Recomenda-se passar sete dias na fase 1 em atividades de intensidade extremamente leve (entre 6 e 8 na escala de Borg), incluindo exercícios de flexibilidade e respiração, seguido por mais sete dias na fase 2 incorporando atividades de intensidade leve (6 a 11), como caminhada e ioga leve, com aumentos graduais de 10 a 15 minutos por dia no mesmo —sempre avaliando o nível de tolerância.
Fases 3 e 4. Progressão para atividades de movimento mais desafiadoras, dependendo da capacidade que tinha antes de ter covid-19. Isso pode incluir intervalos de dois blocos de 5 minutos de atividade, como caminhada rápida, subir e descer escadas, correr, nadar ou andar de bicicleta separados por um bloco de recuperação. A pessoa não deve sentir que o exercício é extremamente difícil e sugere-se trabalhar com uma percepção de esforço de 12 a 14 (intensidade moderada, sem falta de ar e pode manter uma conversa). Progrida adicionando um intervalo por dia conforme tolerado.
A fase 4 envolveria movimentos mais complexos que desafiam a coordenação, força e equilíbrio, como correr, mas com mudanças de direção, passos laterais e circuitos de exercícios de peso corporal, mas sem sentir dificuldade. Depois de completar a fase 4, as pessoas devem se sentir capazes de retornar ao seu nível de atividade de base ou até evoluir gradualmente.
O estudo ainda propõe um mínimo de 7 dias em cada fase, evitando, assim, aumento repentino de carga. Deve haver supervisão médica e o progresso deve ser monitorado, reportando qualquer incapacidade, como dificuldade de recuperação 1 hora após o exercício e no dia seguinte, falta de ar anormal, frequência cardíaca anormal, fadiga excessiva ou letargia e marcadores de doença mental.

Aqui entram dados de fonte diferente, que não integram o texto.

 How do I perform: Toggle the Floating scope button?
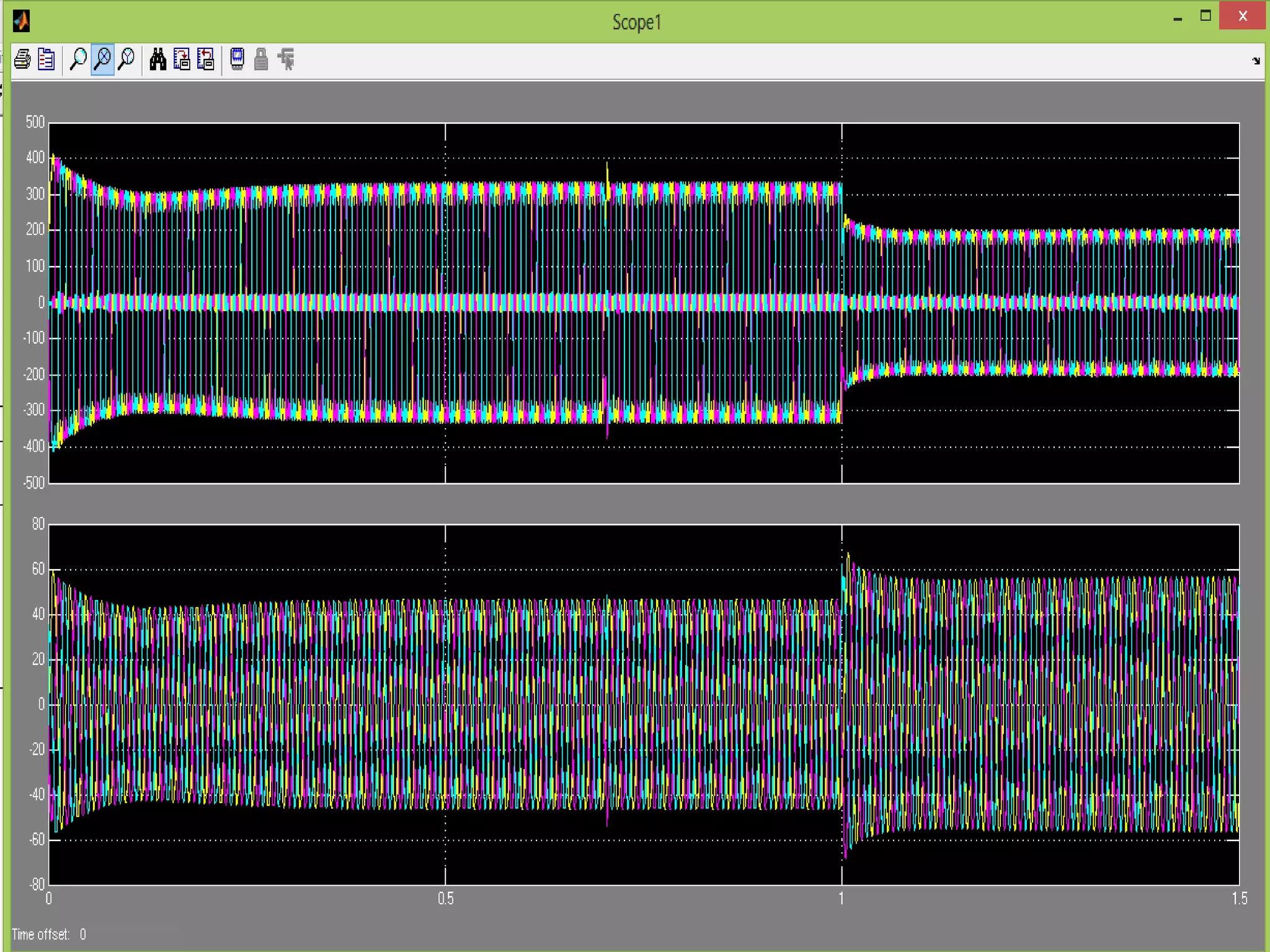click(x=237, y=60)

Manter um diário da progressão do exercício, junto com a escala de Borg, qualquer mudança no humor, dados objetivos de condicionamento físico, como frequência cardíaca, podem ser úteis para monitorar o progresso.

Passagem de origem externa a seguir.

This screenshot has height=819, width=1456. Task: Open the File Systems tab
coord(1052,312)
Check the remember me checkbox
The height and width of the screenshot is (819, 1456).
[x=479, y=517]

Não se esqueça do que disse algumas vezes, os estudos são dinâmicos e, quando se trata da covid-19, ainda existe um caminho muito longo a ser percorrido. O que temos que entender é que devemos estar bem informados e sempre procurar um profissional habilitado para orientação com base nos achados.
Referências:
- Salman D,Vishnubal D., Le Feuvre P, et al. Returning to physical activity after covid-19. BMJ 2021;372:m4721 | doi: 10.1136/bmj.m4721
- Hull, J. H. Respiratory health in athletes: facing the COVID-19 challenge. www.thelancet.com/respiratory. Published online April 8, 2020 https://doi.org/10.1016/S2213-2600(20)30175-2.
- Peçanha, T.; et al. Social isolation during the COVID-19 pandemic can increase physical inactivity and the global burden of cardiovascular disease. Am J Physiol Heart Circ Physiol 318: H1441-H1446, 2020.